TASK INSTRUCTIONS>
Repeat, without any change, the entries presented below.

AVAILABLE RECORDS>
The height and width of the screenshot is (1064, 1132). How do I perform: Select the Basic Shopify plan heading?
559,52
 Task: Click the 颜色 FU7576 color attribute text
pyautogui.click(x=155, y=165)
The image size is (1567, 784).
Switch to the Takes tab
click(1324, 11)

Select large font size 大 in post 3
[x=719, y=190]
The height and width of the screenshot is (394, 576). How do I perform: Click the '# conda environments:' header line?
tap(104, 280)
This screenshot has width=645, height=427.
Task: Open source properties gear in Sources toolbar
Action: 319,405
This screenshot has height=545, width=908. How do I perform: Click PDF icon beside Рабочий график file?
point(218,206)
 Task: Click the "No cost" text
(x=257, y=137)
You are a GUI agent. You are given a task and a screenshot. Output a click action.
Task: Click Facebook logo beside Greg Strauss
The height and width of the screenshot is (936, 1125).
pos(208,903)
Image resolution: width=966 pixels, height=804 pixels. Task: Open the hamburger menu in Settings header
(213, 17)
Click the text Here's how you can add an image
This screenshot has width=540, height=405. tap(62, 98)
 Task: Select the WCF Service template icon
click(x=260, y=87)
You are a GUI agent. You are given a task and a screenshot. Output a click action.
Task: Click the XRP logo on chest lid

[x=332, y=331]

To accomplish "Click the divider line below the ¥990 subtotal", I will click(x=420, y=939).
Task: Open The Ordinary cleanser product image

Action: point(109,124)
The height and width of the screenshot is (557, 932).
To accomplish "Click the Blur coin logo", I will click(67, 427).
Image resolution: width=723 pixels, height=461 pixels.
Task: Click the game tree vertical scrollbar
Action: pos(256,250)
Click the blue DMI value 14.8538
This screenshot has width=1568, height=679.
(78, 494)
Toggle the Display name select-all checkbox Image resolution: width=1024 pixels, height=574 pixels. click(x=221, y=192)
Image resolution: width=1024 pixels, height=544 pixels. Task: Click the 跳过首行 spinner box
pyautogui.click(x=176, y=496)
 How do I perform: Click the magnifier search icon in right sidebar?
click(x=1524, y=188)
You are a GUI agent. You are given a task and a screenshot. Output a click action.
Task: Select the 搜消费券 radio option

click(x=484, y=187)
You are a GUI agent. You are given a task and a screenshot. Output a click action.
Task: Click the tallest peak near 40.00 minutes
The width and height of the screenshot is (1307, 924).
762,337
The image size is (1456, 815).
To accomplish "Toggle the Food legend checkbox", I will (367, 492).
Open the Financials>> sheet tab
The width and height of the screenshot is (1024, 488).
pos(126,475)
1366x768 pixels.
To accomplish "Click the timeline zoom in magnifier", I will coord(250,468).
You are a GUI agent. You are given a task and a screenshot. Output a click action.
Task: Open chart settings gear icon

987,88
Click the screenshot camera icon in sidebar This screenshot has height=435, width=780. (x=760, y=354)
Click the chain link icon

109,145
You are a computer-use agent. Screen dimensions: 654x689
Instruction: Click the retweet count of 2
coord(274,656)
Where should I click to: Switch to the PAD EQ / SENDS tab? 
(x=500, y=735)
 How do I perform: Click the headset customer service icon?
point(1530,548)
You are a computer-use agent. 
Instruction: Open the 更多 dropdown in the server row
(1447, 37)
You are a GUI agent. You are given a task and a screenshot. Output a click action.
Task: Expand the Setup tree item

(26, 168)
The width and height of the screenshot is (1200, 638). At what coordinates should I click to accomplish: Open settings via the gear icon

TASK OUTPUT>
The height and width of the screenshot is (1064, 1132). How do I perform: Select the Basic Shopify plan heading?
559,52
 Task: Click the 颜色 FU7576 color attribute text
pyautogui.click(x=155, y=165)
The image size is (1567, 784).
Switch to the Takes tab
click(1324, 11)

Select large font size 大 in post 3
[x=719, y=190]
The height and width of the screenshot is (394, 576). How do I perform: Click the '# conda environments:' header line?
tap(104, 280)
This screenshot has width=645, height=427.
Task: Open source properties gear in Sources toolbar
Action: 319,405
This screenshot has height=545, width=908. How do I perform: Click PDF icon beside Рабочий график file?
point(218,206)
 Task: Click the "No cost" text
(x=257, y=137)
You are a GUI agent. You are given a task and a screenshot. Output a click action.
Task: Click Facebook logo beside Greg Strauss
The height and width of the screenshot is (936, 1125).
pos(208,903)
Image resolution: width=966 pixels, height=804 pixels. Task: Open the hamburger menu in Settings header
(213, 17)
Click the text Here's how you can add an image
This screenshot has width=540, height=405. tap(62, 98)
 Task: Select the WCF Service template icon
click(x=260, y=87)
You are a GUI agent. You are given a task and a screenshot. Output a click action.
Task: Click the XRP logo on chest lid

[x=332, y=331]

To accomplish "Click the divider line below the ¥990 subtotal", I will click(x=420, y=939).
Task: Open The Ordinary cleanser product image

Action: point(109,124)
The height and width of the screenshot is (557, 932).
To accomplish "Click the Blur coin logo", I will click(67, 427).
Image resolution: width=723 pixels, height=461 pixels.
Task: Click the game tree vertical scrollbar
Action: pos(256,250)
Click the blue DMI value 14.8538
This screenshot has width=1568, height=679.
(78, 494)
Toggle the Display name select-all checkbox Image resolution: width=1024 pixels, height=574 pixels. click(x=221, y=192)
Image resolution: width=1024 pixels, height=544 pixels. Task: Click the 跳过首行 spinner box
pyautogui.click(x=176, y=496)
 How do I perform: Click the magnifier search icon in right sidebar?
click(x=1524, y=188)
You are a GUI agent. You are given a task and a screenshot. Output a click action.
Task: Select the 搜消费券 radio option

click(x=484, y=187)
You are a GUI agent. You are given a task and a screenshot. Output a click action.
Task: Click the tallest peak near 40.00 minutes
The width and height of the screenshot is (1307, 924).
762,337
The image size is (1456, 815).
To accomplish "Toggle the Food legend checkbox", I will (367, 492).
Open the Financials>> sheet tab
The width and height of the screenshot is (1024, 488).
pos(126,475)
1366x768 pixels.
To accomplish "Click the timeline zoom in magnifier", I will coord(250,468).
You are a GUI agent. You are given a task and a screenshot. Output a click action.
Task: Open chart settings gear icon

987,88
Click the screenshot camera icon in sidebar This screenshot has height=435, width=780. (x=760, y=354)
Click the chain link icon

109,145
You are a computer-use agent. Screen dimensions: 654x689
Instruction: Click the retweet count of 2
coord(274,656)
Where should I click to: Switch to the PAD EQ / SENDS tab? 
(x=500, y=735)
 How do I perform: Click the headset customer service icon?
point(1530,548)
You are a computer-use agent. 
Instruction: Open the 更多 dropdown in the server row
(1447, 37)
You are a GUI agent. You are given a task and a screenshot. Output a click action.
Task: Expand the Setup tree item

(26, 168)
The width and height of the screenshot is (1200, 638). At what coordinates should I click to accomplish: Open settings via the gear icon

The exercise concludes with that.